En algunos modelos, pequeñas púas se hundían en la carne, incrementando la agonía sin necesidad de derramar sangre.
Su sencillez lo convirtió en un recurso práctico para los inquisidores. Bastaba con girar los tornillos para que el dolor se volviera insoportable, logrando que el acusado confesara aquello que se le imputaba.
Por este motivo, pasó a convertirse en la costumbre más horripilante de la inquisición y en un símbolo del sufrimiento infligido durante los juicios.
La institucionalización del tormento
El Papa Inocencio IV autorizó en 1252 el uso de la tortura en procesos eclesiásticos, siempre con la condición de no causar la muerte inmediata del reo. Esa disposición abrió la puerta al empleo sistemático de instrumentos como el aplastapulgares. Desde entonces, la tortura dejó de ser un recurso ocasional para transformarse en parte central de la maquinaria inquisitorial.
La norma establecía que los acusados debían confesar no sólo sus supuestos delitos, sino también señalar a cómplices, encubridores o simpatizantes.
De este modo, el tormento se convirtió en una cadena interminable de acusaciones. Así, la costumbre más horripilante de la inquisición no respondía únicamente al castigo, sino también a la obtención de información que ampliara la persecución.
Testimonios históricos y casos documentados del aplastapulgares
Los registros indican que incluso caballeros templarios, formados para resistir el dolor, sucumbieron bajo la presión de este instrumento.
El historiador Primitivo Martínez Fernández, en su obra La Inquisición, el lado oscuro de la Iglesia, señala que el aplastapulgares fue una de las herramientas más eficaces para doblegar la voluntad de los acusados.
En el siglo XVIII, la Constitutio Criminalis Theresiana austriaca llegó a describir con detalle el uso de dispositivos similares, con instrucciones precisas sobre la longitud de los tornillos, el grosor de las cuerdas o el grado de mutilación permitido.
Esta regulación demuestra que la costumbre más horripilante de la inquisición no era un recurso aislado, sino una práctica extendida y documentada con precisión legal.
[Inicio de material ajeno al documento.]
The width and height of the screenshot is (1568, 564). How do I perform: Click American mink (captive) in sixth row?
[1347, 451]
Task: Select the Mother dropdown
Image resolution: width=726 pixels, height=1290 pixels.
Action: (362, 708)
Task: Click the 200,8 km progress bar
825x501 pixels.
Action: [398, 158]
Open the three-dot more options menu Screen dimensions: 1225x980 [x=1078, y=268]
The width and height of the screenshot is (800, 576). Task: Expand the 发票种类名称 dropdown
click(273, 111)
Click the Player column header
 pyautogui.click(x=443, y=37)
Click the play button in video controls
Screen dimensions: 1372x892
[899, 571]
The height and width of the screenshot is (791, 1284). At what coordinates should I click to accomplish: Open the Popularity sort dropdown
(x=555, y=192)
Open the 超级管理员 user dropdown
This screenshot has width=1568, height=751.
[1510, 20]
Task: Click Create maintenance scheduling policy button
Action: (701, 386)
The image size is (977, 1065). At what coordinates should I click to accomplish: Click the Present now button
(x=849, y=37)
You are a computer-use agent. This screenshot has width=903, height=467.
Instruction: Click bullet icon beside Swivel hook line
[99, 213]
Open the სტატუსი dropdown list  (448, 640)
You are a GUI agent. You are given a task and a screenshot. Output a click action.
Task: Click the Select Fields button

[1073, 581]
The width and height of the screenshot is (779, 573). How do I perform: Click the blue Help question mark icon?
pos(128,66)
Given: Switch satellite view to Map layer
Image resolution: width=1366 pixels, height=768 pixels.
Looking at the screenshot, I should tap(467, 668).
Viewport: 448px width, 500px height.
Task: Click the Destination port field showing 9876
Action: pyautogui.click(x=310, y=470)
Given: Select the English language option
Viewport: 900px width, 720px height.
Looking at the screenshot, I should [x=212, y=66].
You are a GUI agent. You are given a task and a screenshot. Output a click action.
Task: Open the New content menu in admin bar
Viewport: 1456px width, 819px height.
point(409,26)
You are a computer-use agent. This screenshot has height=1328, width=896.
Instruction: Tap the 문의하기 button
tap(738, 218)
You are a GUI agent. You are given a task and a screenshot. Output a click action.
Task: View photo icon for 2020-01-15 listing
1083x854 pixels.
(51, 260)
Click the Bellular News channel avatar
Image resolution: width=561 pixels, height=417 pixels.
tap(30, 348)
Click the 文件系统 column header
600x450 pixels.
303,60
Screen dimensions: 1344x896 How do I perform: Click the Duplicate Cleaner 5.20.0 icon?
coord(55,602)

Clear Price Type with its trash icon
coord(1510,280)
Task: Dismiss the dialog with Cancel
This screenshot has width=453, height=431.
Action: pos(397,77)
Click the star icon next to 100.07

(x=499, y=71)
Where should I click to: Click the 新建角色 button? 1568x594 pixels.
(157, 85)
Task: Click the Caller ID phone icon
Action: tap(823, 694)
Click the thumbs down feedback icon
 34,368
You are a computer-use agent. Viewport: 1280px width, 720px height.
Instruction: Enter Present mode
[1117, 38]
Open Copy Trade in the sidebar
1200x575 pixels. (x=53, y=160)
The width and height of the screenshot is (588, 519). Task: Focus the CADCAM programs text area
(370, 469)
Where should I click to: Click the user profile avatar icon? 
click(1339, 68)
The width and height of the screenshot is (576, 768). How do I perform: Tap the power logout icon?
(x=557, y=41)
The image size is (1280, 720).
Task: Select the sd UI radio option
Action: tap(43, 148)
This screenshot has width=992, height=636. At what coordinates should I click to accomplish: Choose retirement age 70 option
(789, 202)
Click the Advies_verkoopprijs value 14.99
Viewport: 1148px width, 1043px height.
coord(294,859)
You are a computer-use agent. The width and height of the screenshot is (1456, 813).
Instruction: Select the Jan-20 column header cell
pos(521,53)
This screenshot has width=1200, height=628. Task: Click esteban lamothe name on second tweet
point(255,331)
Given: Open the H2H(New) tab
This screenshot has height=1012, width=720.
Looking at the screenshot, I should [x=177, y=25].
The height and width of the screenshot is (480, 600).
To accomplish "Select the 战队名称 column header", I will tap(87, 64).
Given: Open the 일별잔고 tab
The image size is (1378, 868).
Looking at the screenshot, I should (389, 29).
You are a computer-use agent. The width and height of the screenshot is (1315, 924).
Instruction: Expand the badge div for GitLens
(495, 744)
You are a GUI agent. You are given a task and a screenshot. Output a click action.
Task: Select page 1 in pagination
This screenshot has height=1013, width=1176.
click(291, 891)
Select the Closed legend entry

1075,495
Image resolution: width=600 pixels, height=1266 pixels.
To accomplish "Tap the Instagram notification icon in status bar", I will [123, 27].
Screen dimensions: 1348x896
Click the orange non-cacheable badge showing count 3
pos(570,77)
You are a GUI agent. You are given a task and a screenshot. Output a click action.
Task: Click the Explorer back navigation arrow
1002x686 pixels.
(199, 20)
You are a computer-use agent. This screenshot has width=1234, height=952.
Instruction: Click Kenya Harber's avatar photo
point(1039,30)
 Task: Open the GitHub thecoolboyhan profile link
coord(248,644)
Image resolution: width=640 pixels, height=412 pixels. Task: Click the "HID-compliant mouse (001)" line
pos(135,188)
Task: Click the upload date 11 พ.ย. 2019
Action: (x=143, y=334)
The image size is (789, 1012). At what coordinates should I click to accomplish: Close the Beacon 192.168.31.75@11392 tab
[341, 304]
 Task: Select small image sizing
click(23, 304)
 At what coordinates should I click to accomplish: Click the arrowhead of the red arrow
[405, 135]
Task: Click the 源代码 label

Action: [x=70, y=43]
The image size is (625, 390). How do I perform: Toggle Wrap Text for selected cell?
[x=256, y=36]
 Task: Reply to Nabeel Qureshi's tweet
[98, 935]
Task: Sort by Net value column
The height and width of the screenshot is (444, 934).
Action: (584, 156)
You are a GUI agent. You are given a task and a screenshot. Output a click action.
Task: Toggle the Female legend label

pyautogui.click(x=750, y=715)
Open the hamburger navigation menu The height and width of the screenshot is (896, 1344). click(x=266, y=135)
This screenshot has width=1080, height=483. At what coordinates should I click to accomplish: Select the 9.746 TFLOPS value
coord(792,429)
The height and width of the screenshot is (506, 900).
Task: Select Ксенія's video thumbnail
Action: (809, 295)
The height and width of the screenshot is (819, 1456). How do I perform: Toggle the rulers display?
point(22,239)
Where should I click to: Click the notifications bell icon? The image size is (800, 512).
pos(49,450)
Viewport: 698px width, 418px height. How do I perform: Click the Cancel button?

El final de la costumbre más horripilante de la inquisición y su legado
En España, la Inquisición fue abolida oficialmente el 4 de diciembre de 1808 por Napoleón Bonaparte. Con su desaparición, instrumentos como el aplastapulgares dejaron de utilizarse, aunque su recuerdo se mantuvo como testimonio del sufrimiento impuesto durante siglos.
Hoy, varias réplicas de este artefacto se exhiben en museos, recordando cómo este mecanismo se convirtió en un símbolo del poder del miedo y la tortura en la Edad Media. Aunque ya no se emplee, su sola mención evoca una de las facetas más oscuras de la historia europea.